Энаор ухмылялся в усы, всем своим видом демонстрируя, что у него-то есть вполне жизнеспособные версии. У алайки чесались руки поколотить его за равнодушие к детям и надрать уши себе – за тугодумие. Чтобы окончательно не потерять самоуважение, ей срочно нужно было распутать хоть что-то. Найдя в умывальнике очередную подарочную летучую мышь, она вспомнила об одном подходящем варианте.
Некоторые из лэнэссер, обитающих на своде пещеры, с годами впадали в маразм. Вместо того чтобы стелиться по камню элегантными спиралями, они начинали бесконтрольно расти, душа побеги соседних цветков, пронзая их острыми шипами и образуя уродливые колючие колтуны. Примерно раз в три месяца местные жители, неравнодушные к солнцам Бездны или же видящие в них надёжную защиту своих жилищ с воздуха, отправлялись ухаживать за престарелыми одуванчиками.
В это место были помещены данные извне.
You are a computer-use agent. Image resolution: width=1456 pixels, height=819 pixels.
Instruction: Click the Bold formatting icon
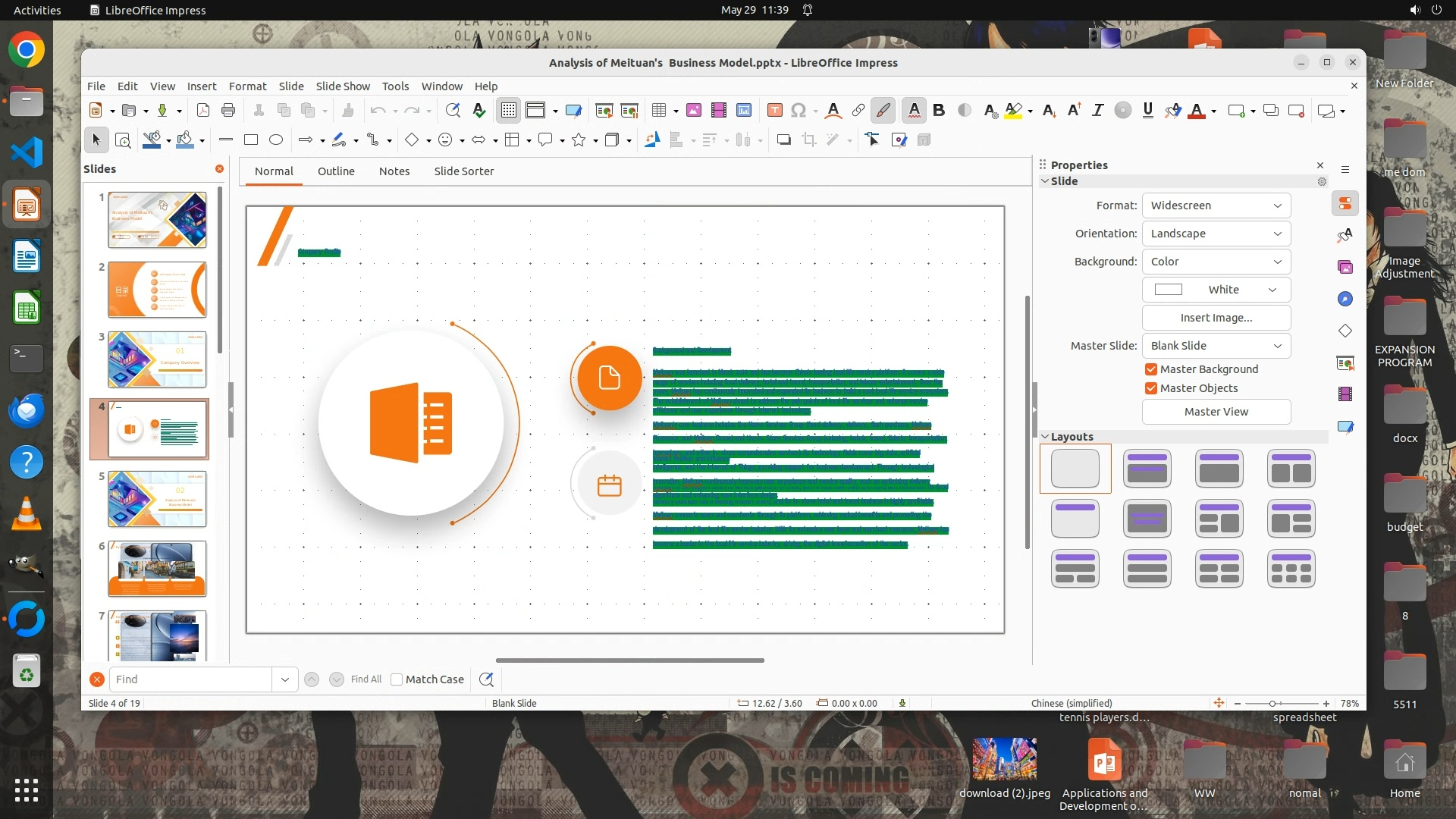(939, 111)
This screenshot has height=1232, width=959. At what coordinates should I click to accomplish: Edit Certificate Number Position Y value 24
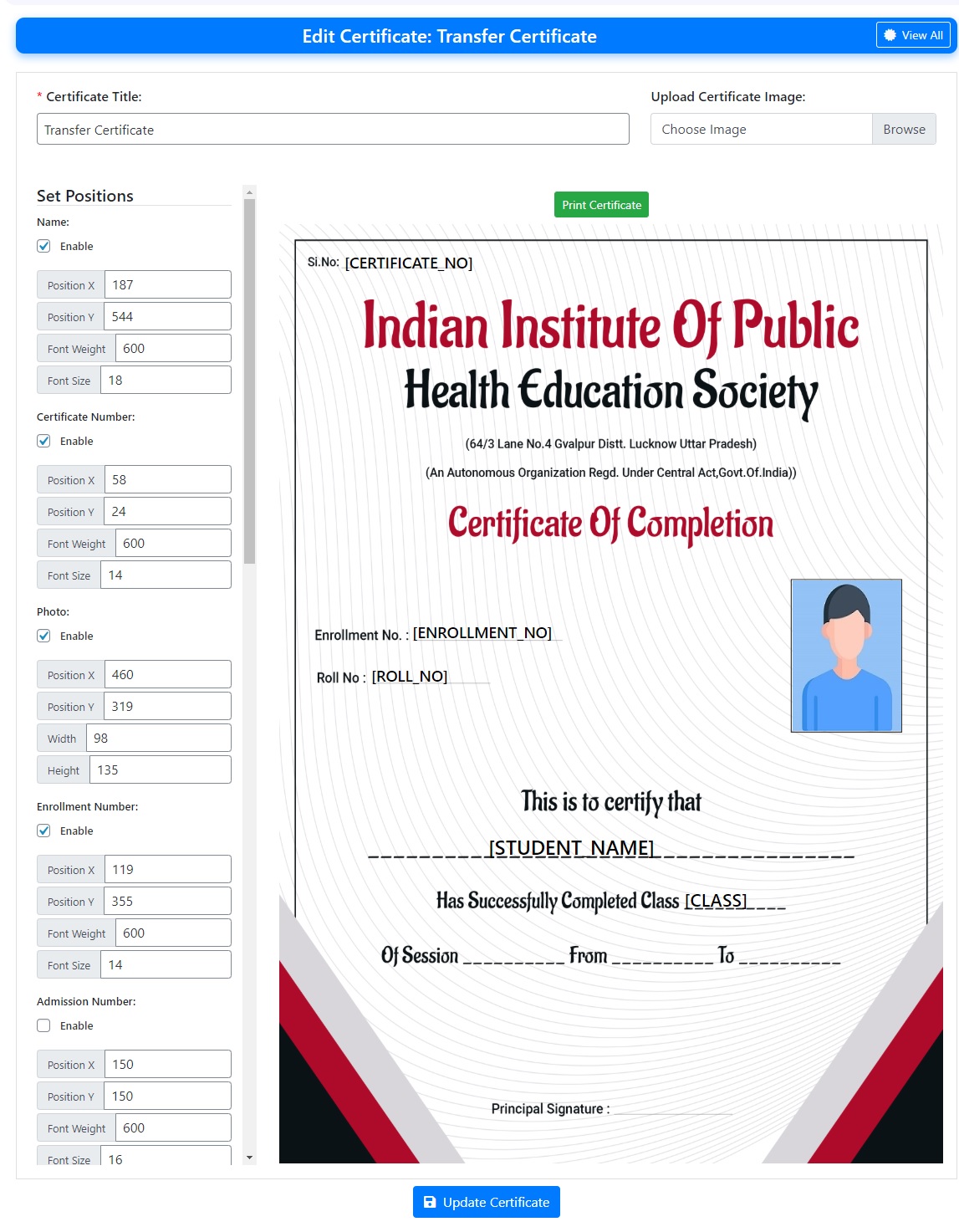pyautogui.click(x=167, y=510)
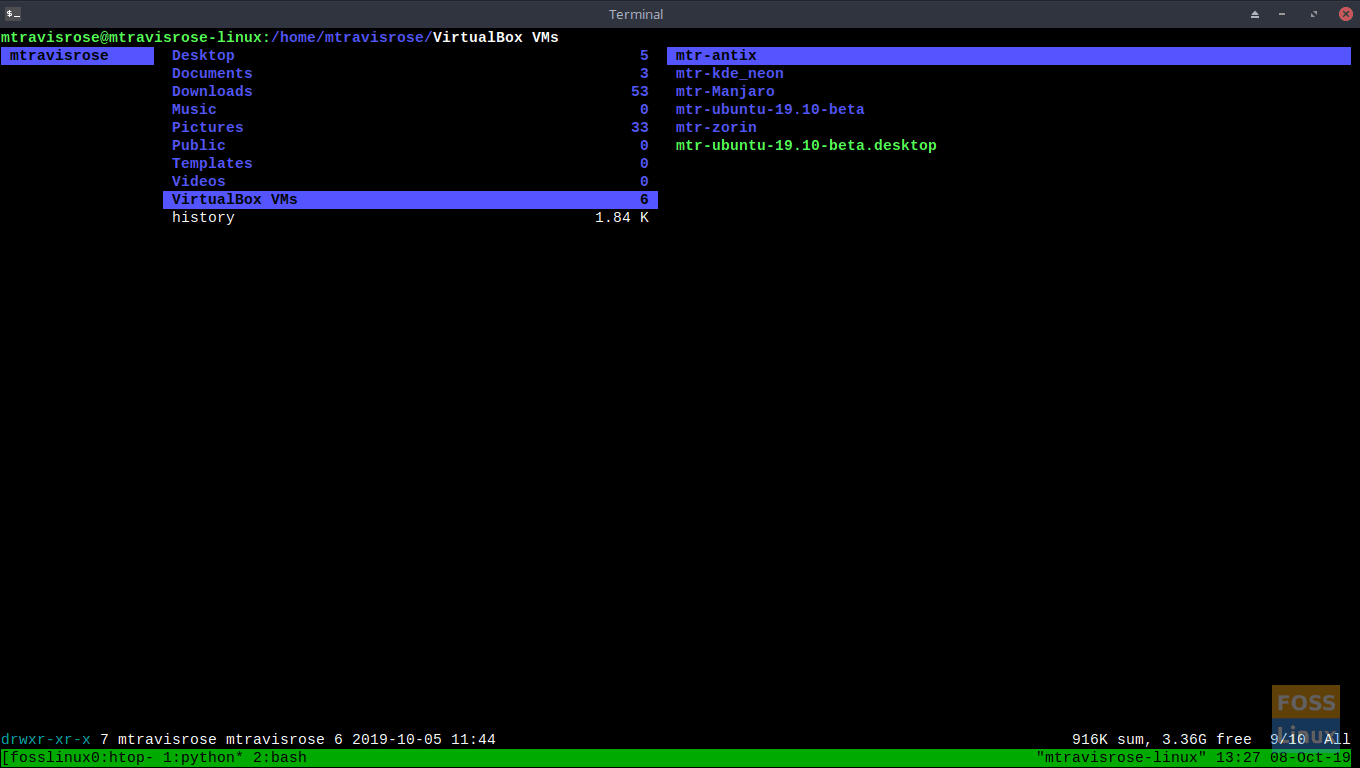Screen dimensions: 1360x768
Task: Select the Documents directory
Action: [x=212, y=74]
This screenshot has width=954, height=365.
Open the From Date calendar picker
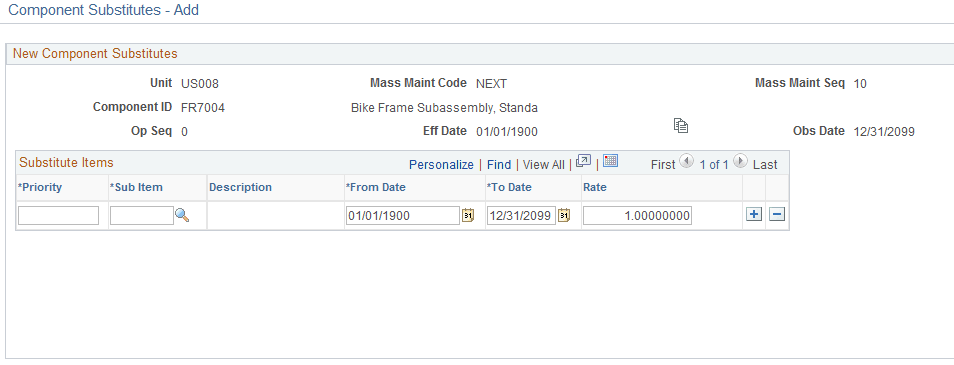point(467,215)
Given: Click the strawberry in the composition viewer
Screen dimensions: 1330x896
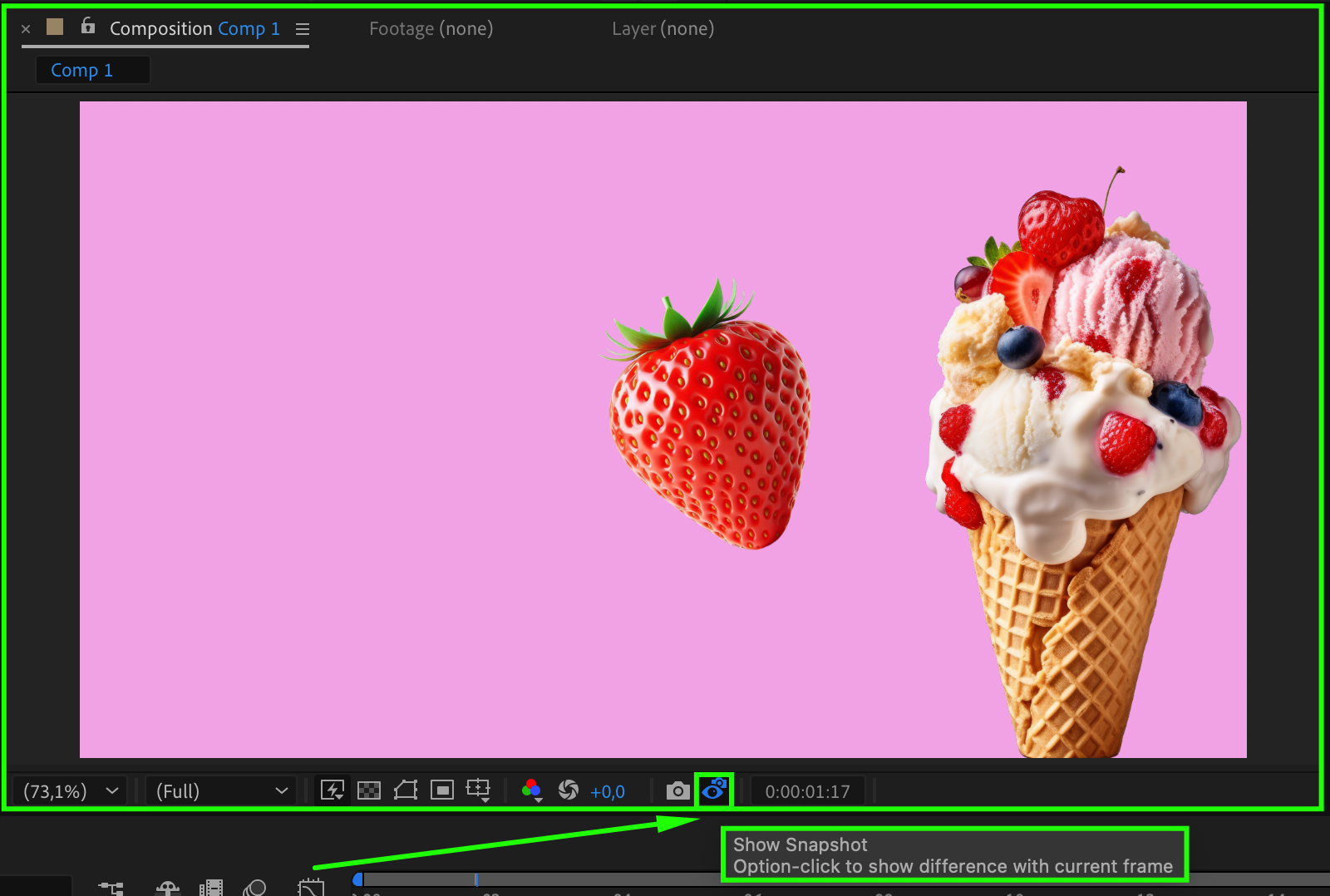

Они распутывали длинные стебли, аккуратно раскладывали их по потолку, фиксируя кожаными петлями на липучках, и обрезали те, для которых не нашлось свободного места.
Заняться этим увлекательным делом Талия и позвала Илег.
Закутанные с ног до головы, перетянутые страховочными поясами, они встретились в жилом дворике Талии и стали подниматься по вделанным в скальную стену железным скобам.
– Почему мы не воспользовались магией? – спросила жрица где-то на полдороге. – Фаргон говорил, что проблемы с левитацией возникают только рядом с порталами-медузами.
– Лэнэссеры тоже любят преподносить неприятные сюрпризы. Особенно когда не хотят стричься и причёсываться. Я заколдую нас, как только заберёмся и прицепимся. Летать, конечно, удобнее, ремни в ноги не врезаются, но немагическая страховка не помешает.
Добравшись до места, где лестница, изгибаясь, переходила на потолок, Талия вытянула из отверстия на поясе конец тонкой, как обувной шнурок, верёвки и привязала его к ступеньке.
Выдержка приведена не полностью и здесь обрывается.